Geraldine enrolled for the new academic year and turned up in the lecture theatre on the first morning with several pads of writing paper, folders, pens, (red, black and blue) and three sharpened pencils. She was enthralled from the first moment, stimulated by fresh thoughts, overwhelmed by the sheer volume of knowledge that had been accumulated in the university libraries. She was, however, disappointed to see so many of the young students knowingly exuding ennui and wasting this glorious opportunity in a haze of acrid smoke in the canteen.
‘Education is wasted on the young,’ she growled, speaking to the other mature-age students in general but aiming at one in particular. He was a Canadian, ten years her junior and very good-looking, as she boasted to her friends. The new and confident Geraldine, fresh from her Asian adventures, flirted with him without embarrassment. She had begun to like her body and was no longer ashamed of it. After all, it had done the right thing by her and it was still alive. By the end of first semester she had scored not only High Distinctions, but a live-in lover as well. She had overheard the gossip about their relationship. She knew all too well what the other students thought. ‘She must be loaded,’ they said. ‘Do you think she’s a good root?’ ‘Maybe he just can’t see that well.’ She didn’t care. She waggled her eyebrows and tweaked her lips into a Mona Lisa smile. They could say what they liked, she and Jackson were very happy together. He nurtured her once dormant mind and it flourished.
Time passed, scarcely noticed, much enjoyed, and she has her qualifications (a PhD in literature) and a career now. She is a university lecturer. In private she glows with pride. She thumbs her nose, metaphorically speaking, at Henry and at Cancer with a capital C.
‘I have survived you both,’ she says, ‘and I have gained strength from those encounters.’ In public she shrugs off compliments about her astonishing progress. In the opening class she introduces herself to her students.
‘Just so you don’t have to wonder,’ she says, ‘about my strange shape. I had a breast removed through cancer. As the more astute of you will notice, I survived. The rest of my strange shape is purely due to fat. I like my food.
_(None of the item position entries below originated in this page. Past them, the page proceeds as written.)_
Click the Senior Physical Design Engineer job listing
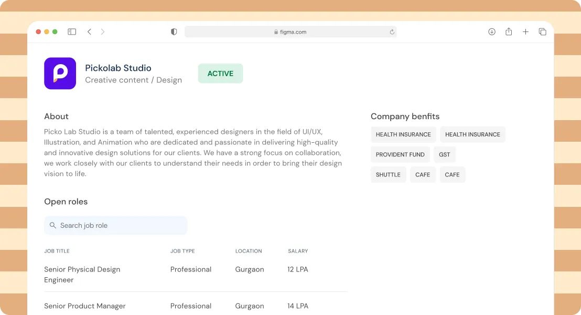This screenshot has height=315, width=581. pos(82,274)
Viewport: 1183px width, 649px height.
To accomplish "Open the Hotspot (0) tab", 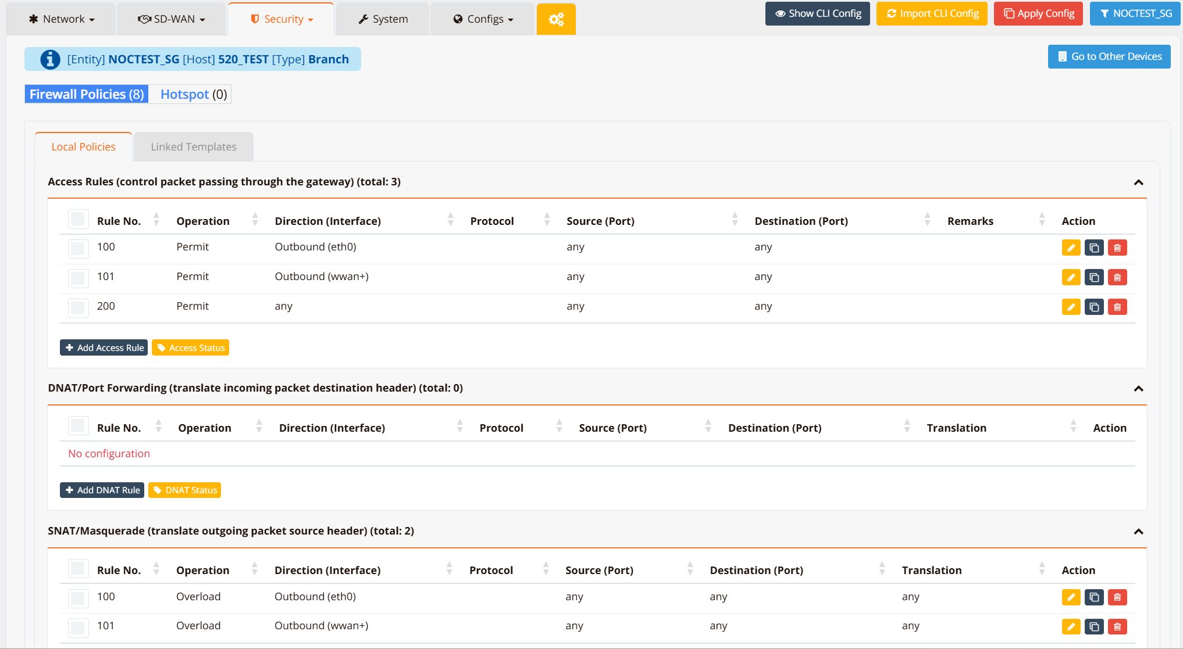I will tap(193, 94).
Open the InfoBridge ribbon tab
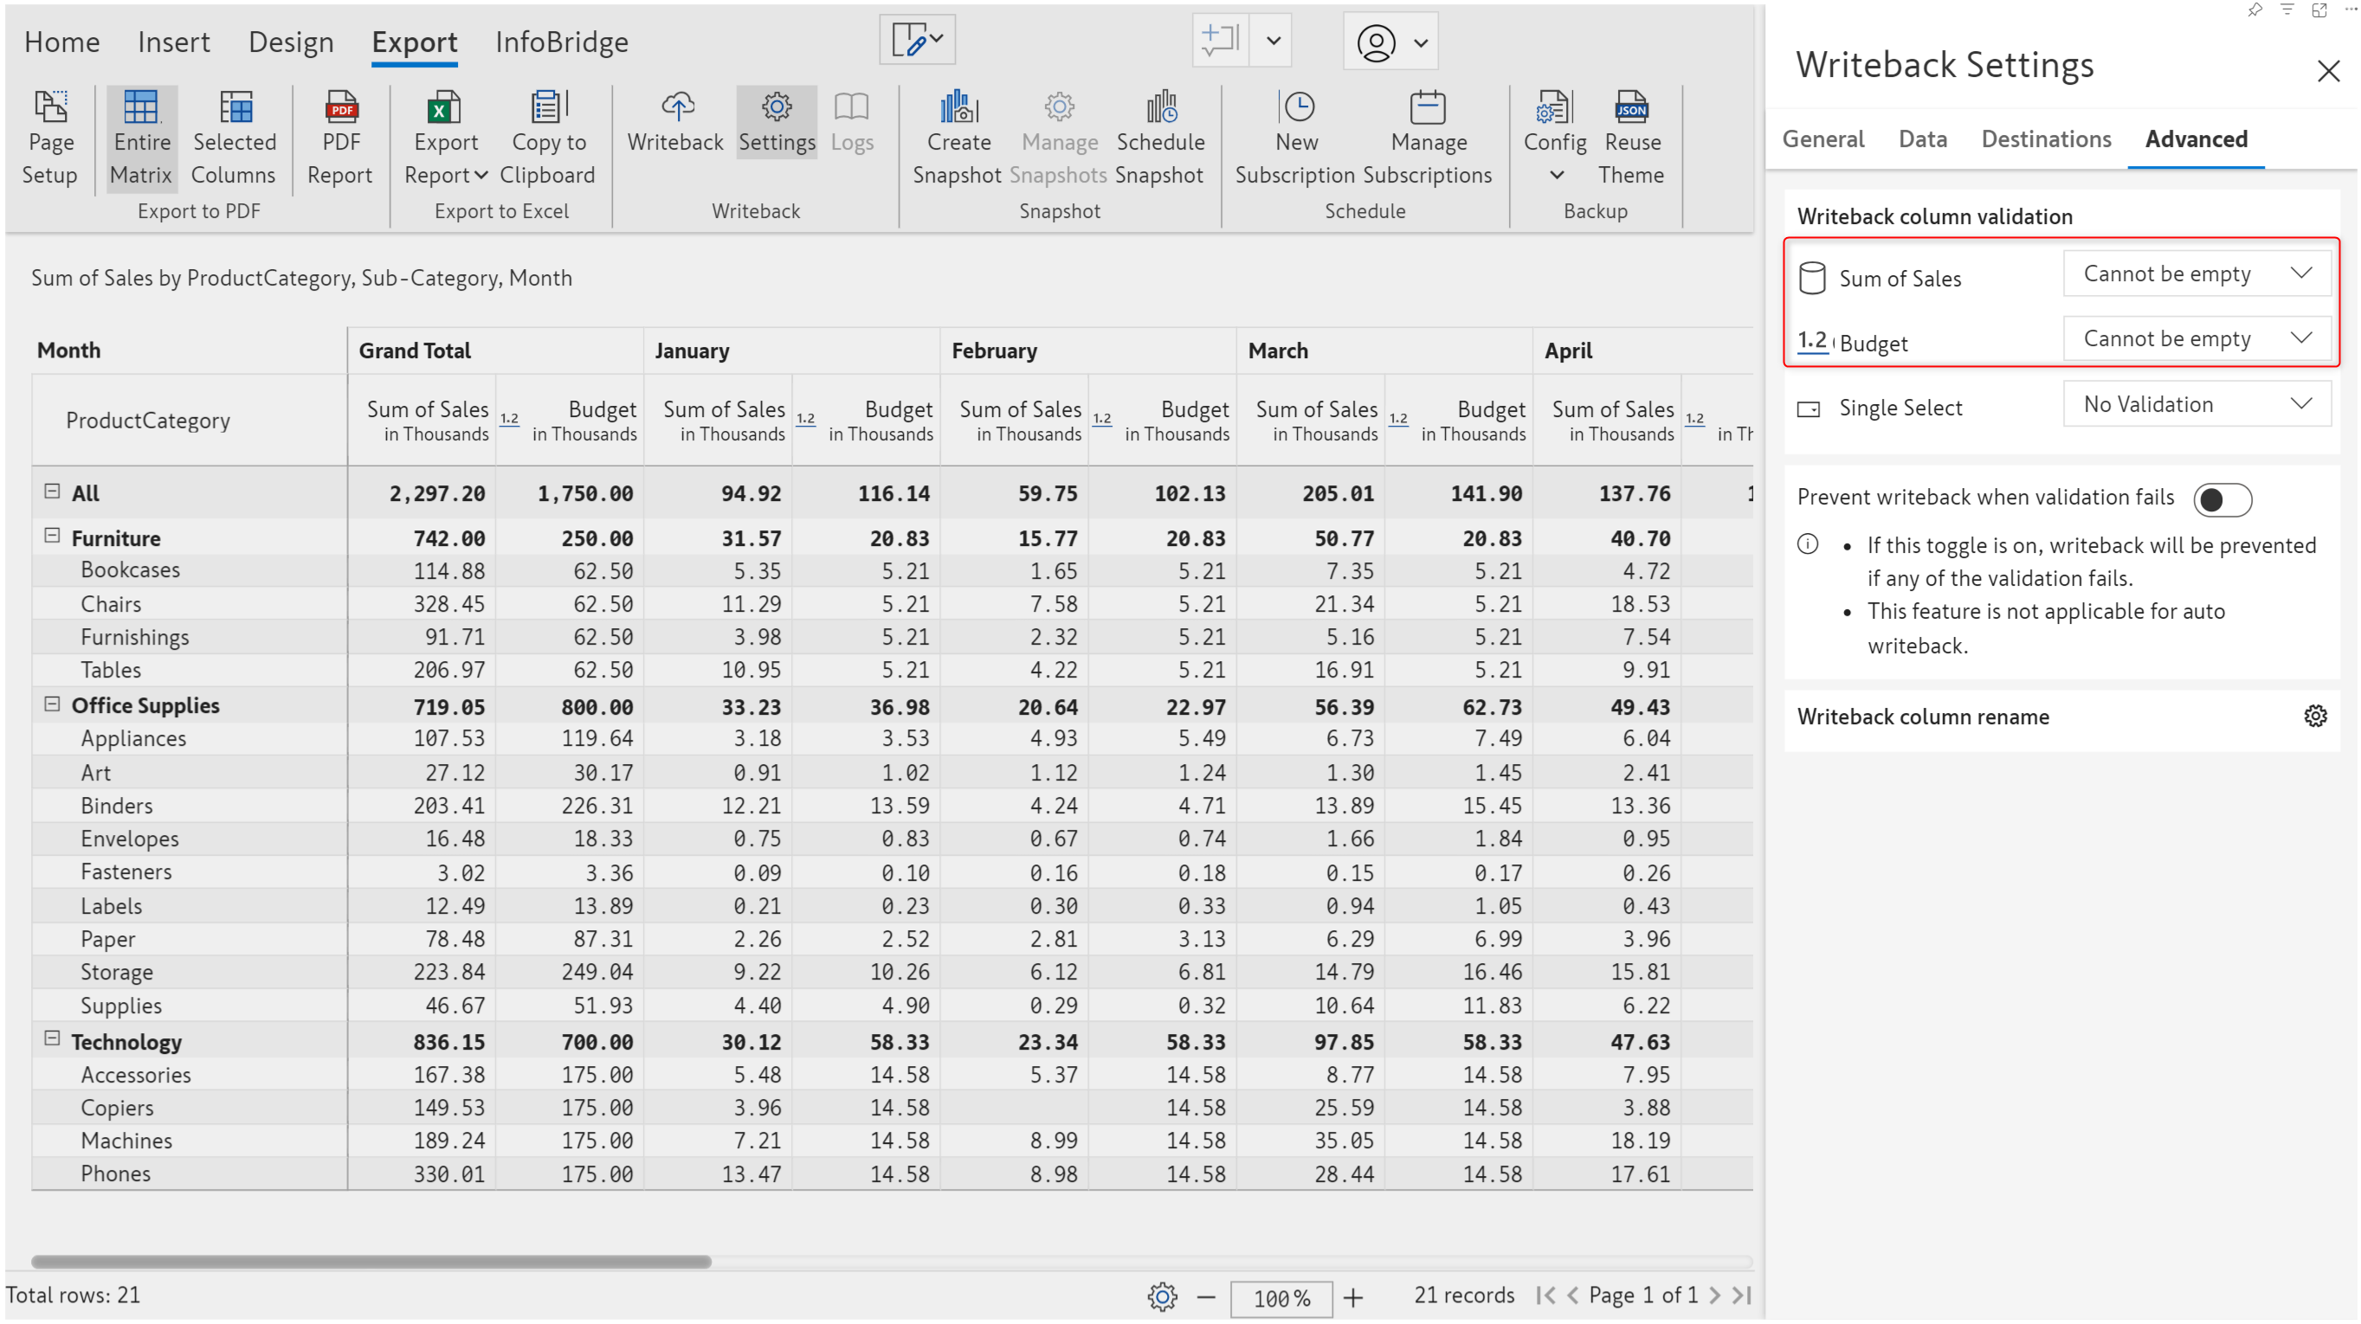This screenshot has height=1324, width=2361. pyautogui.click(x=561, y=42)
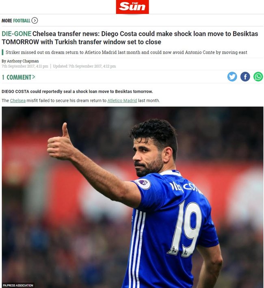Follow the Chelsea hyperlink
The image size is (264, 288).
[x=17, y=101]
Despite that, I have a gorgeous toy boy, to whom I am very happily married.’ She pouts and smirks like a Jane Austen heroine (she would love to have a fan over which she could flutter her eyelashes) and feeds on the giggles in the back row. ‘So, there is no need to waste your energy on speculation. Well, that’s a potted version of my story. What I want from each of you is a paragraph – no, make that two – about yourself.’ She lowers her voice an octave and raises her eyebrows, ‘That you’re not too shy to share with the rest of us.’
She beams at her disciples with all the delight of recently acquired motherhood, but there is the odd occasion when her composure is jolted – when she glimpses a fair-haired girl in a micro skirt and navel-baring top.Geraldine knows full well, however, that there’s even less chance of Candy making an appearance at university than there is of another cancer making an appearance in her body. Doctor Summers is relishing the freedom of life post-Henry.